Directions: Among the lines of data below, reproduce only those from the one with "Impressum (410, 1860)" through the one with "移至最頂 (805, 2571)", exactly as they stand, both ends included.

+ + + +

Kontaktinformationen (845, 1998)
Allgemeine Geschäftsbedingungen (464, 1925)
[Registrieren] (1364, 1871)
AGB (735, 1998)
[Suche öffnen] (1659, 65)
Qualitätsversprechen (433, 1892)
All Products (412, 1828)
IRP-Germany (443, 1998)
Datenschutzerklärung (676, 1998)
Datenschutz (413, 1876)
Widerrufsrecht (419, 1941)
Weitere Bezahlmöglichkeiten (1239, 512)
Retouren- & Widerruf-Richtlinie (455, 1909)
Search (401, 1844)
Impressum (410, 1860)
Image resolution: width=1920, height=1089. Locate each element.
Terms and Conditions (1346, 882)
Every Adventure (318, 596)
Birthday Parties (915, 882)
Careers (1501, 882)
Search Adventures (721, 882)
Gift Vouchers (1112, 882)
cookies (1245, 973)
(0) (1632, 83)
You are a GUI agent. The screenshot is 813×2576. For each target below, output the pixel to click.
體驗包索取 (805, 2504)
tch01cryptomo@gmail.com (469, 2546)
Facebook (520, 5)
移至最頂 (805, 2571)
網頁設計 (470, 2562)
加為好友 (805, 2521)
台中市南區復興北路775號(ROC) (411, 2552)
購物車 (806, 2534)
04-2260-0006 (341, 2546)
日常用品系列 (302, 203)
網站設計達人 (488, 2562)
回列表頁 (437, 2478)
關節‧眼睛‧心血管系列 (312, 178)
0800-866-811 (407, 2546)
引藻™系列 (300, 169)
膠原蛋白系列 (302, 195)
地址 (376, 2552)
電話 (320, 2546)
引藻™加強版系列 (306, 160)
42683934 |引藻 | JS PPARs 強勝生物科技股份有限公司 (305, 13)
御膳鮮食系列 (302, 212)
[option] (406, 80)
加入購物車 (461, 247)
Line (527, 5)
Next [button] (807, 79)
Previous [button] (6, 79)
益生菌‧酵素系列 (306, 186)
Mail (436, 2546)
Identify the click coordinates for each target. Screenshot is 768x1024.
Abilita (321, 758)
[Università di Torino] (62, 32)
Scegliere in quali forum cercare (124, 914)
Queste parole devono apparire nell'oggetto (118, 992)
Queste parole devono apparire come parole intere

+ + + +

Response to this exercise:
Impressum (410, 1860)
Image resolution: width=1920, height=1089. Locate each element.
Terms and Conditions (1346, 882)
Every Adventure (318, 596)
Birthday Parties (915, 882)
Careers (1501, 882)
Search Adventures (721, 882)
Gift Vouchers (1112, 882)
cookies (1245, 973)
(0) (1632, 83)
You are a GUI agent. The screenshot is 813×2576. For each target below, output the pixel to click.
體驗包索取 (805, 2504)
tch01cryptomo@gmail.com (469, 2546)
Facebook (520, 5)
移至最頂 (805, 2571)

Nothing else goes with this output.